Need a job? Career-planning courses can increase your chances by 40% - study
The race to be employed should start as early as possible in college. Source: Wikimedia Commons.

Students may scoff at the idea of more classes, especially on what they may regard as alien concerns about the future such as thinking about job prospects.

However, a new study suggests taking a career-planning module would significantly improve their chances of employment after graduation.

The study by the University of Dundee said students were 40 percent more likely to find graduate employment if they attended a module on career-planning, which would require about 200 hours of student effort, including a 30-hour work placement.

They were also 32 percent less likely to be unemployed.

Lead author and Dundee senior careers adviser Ruth O’Riordan told Times Higher Education:

“Many students would admit [that] they had never written a CV or done a mock interview.”

“However, as soon as they started thinking about their careers, the planning and networking with business [that] they did were amazing.”

The study tracked almost 1,000 Dundee students graduating between 2012 and 2014 and their job outcomes using the annual Destinations of Leavers from Higher Education survey.

Its results also showed the importance of giving credits to students for taking up such career planning modules as it “incentivises” students to take the classes early in their degrees, O’Riordan said

For the module, students must get about two hours’ work experience weekly for a semester, whip up a solid CV and partner with classmates on work-related projects. The module is worth 20 out of the 120 credits students must attain in an academic year.
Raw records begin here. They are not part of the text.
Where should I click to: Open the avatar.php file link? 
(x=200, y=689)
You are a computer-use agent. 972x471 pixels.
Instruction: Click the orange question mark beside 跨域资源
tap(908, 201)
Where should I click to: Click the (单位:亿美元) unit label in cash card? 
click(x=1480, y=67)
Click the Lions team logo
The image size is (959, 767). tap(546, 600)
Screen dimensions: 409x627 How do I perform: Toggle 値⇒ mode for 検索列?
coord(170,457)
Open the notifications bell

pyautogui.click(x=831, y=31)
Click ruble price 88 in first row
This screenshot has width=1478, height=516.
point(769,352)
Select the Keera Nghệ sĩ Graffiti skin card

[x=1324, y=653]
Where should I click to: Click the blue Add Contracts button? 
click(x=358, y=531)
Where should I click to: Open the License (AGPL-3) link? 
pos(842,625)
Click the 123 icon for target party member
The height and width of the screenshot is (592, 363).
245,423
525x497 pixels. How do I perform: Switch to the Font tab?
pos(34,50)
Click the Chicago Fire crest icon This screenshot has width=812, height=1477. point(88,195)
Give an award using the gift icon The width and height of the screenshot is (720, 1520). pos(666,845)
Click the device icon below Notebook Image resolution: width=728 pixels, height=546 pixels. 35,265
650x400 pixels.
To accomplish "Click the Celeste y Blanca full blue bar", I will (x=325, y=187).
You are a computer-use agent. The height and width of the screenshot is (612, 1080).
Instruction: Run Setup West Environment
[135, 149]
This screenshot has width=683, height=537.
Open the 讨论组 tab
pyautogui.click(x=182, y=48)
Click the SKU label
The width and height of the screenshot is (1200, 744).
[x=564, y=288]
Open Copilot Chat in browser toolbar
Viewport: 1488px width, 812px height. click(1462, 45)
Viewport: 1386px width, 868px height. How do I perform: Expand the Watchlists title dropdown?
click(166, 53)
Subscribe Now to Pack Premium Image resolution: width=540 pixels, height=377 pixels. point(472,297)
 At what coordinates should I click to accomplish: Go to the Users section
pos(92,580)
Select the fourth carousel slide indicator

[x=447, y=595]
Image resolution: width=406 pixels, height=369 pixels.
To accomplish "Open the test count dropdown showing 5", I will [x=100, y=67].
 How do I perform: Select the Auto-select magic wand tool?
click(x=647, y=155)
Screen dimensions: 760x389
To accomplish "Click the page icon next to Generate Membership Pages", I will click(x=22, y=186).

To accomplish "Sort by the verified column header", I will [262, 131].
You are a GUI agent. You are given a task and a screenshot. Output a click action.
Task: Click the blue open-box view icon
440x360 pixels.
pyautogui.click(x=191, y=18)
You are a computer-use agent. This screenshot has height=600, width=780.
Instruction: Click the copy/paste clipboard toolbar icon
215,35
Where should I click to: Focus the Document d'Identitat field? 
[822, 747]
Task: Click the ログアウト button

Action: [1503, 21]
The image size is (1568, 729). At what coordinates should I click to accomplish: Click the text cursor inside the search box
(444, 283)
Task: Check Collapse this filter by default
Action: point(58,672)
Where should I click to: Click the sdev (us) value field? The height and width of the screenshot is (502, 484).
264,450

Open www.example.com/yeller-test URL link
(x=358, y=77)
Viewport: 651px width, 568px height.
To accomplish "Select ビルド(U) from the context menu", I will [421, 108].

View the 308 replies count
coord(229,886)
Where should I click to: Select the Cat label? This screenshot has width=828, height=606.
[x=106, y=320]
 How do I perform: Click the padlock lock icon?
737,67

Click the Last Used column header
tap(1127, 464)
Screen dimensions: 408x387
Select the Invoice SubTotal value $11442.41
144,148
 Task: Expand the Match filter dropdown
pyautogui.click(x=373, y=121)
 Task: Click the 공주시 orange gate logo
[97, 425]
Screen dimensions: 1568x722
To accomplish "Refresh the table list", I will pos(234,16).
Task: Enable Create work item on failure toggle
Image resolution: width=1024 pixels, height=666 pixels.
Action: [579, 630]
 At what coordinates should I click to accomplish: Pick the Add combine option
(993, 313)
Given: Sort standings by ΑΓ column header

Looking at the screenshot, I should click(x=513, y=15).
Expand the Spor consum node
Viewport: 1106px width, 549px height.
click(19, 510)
And the module has proven to be a hit among students, with reviews saying it gave them “extra motivation to work harder” and “renewed interest” in their studies.

A “very valuable” course like this should be mandatory in all degree programmes, even those with “very tight timetables”, according to O’Riordan.

“For students working in any area where there is some kind of vocational choice, this module will certainly give them the edge,” she said.